**Extracted text:**
>>

Re: Parallel INSERT (INTO ... SELECT ...)

From: Greg Nancarrow <gregn4422(at)gmail(dot)com>
To: Amit Langote <amitlangote09(at)gmail(dot)com>
Cc: "Hou, Zhijie" <houzj(dot)fnst(at)cn(dot)fujitsu(dot)com>, Amit Kapila <amit(dot)kapila16(at)gmail(dot)com>, PostgreSQL Hackers <pgsql-hackers(at)lists(dot)postgresql(dot)org>, vignesh C <vignesh21(at)gmail(dot)com>, David Rowley <dgrowleyml(at)gmail(dot)com>, Tom Lane <tgl(at)sss(dot)pgh(dot)pa(dot)us>, "Tsunakawa, Takayuki" <tsunakawa(dot)takay(at)fujitsu(dot)com>, "Tang, Haiying" <tanghy(dot)fnst(at)cn(dot)fujitsu(dot)com>
Subject: Re: Parallel INSERT (INTO ... SELECT ...)
Date: 2021-03-01 03:38:21
Message-ID: CAJcOf-detRuxh43MDgfqNFseK1KLRYtG2mi4g95=YUKXcWfzjA@mail.gmail.com
Views: Raw Message | Whole Thread | Download mbox | Resend email
Thread:
Lists: pgsql-hackers

On Fri, Feb 26, 2021 at 5:50 PM Amit Langote <amitlangote09(at)gmail(dot)com> wrote:
>
> On Fri, Feb 26, 2021 at 3:35 PM Greg Nancarrow <gregn4422(at)gmail(dot)com> wrote:
> > On Fri, Feb 26, 2021 at 4:07 PM Amit Langote <amitlangote09(at)gmail(dot)com> wrote:
> > > The attached patch fixes this, although I am starting to have second
> > > thoughts about how we're tracking partitions in this patch. Wondering
> > > if we should bite the bullet and add partitions into the main range
> > > table instead of tracking them separately in partitionOids, which
> > > might result in a cleaner patch overall.
> >
> > Thanks Amit,
> >
> > I was able to reproduce the problem using your instructions (though I
> > found I had to run that explain an extra time, in order to hit the
> > breakpoint).

<<

**Challenge 1:**
In the mailing list message, what did Greg Nancarrow have to do to hit the breakpoint when reproducing the problem?

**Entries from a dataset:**
>>

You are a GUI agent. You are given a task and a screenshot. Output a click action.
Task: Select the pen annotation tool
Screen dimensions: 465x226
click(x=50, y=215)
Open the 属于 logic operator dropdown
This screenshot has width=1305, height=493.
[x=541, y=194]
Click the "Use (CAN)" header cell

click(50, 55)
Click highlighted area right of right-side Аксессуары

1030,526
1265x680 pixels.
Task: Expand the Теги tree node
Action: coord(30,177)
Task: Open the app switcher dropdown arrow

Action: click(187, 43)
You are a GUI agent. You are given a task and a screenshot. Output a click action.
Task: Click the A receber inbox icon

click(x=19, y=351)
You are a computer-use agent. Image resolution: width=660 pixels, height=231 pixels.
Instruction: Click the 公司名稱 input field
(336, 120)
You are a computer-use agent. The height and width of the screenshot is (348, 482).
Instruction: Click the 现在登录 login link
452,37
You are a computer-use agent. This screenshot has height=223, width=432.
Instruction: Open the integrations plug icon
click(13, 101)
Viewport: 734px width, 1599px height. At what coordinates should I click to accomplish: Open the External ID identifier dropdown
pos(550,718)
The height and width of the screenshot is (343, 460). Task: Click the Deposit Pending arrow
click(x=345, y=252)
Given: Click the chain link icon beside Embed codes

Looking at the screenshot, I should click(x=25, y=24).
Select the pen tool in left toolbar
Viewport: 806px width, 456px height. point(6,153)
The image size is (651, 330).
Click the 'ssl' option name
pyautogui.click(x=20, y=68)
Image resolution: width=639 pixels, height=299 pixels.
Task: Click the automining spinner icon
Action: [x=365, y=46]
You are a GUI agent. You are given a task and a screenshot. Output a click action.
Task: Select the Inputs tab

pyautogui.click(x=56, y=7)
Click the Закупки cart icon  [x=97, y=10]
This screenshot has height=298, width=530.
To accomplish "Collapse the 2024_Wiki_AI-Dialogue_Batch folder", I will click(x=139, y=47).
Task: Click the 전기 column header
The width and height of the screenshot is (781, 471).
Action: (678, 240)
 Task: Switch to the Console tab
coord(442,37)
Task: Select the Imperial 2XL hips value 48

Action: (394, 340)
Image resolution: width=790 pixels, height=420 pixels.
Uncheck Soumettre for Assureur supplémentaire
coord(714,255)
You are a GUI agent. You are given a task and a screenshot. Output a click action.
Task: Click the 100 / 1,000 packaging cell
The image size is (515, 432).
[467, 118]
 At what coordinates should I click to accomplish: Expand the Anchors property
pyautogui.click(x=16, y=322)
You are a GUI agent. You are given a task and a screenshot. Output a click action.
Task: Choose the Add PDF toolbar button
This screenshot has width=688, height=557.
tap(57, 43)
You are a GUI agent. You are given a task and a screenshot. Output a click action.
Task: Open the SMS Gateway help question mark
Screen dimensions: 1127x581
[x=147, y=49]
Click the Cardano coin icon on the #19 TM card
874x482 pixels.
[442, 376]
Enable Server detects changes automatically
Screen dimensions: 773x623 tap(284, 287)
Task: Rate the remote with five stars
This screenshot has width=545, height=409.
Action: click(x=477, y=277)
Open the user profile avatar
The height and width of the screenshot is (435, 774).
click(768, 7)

<<

**Challenge 2:**
Locate each line of the entries that includes the string "Instruction", and copy those lines out.

**Task response 1:**
He had to run the explain an extra time.

**Task response 2:**
Instruction: Click the 公司名稱 input field
Instruction: Click the 现在登录 login link
Instruction: Open the integrations plug icon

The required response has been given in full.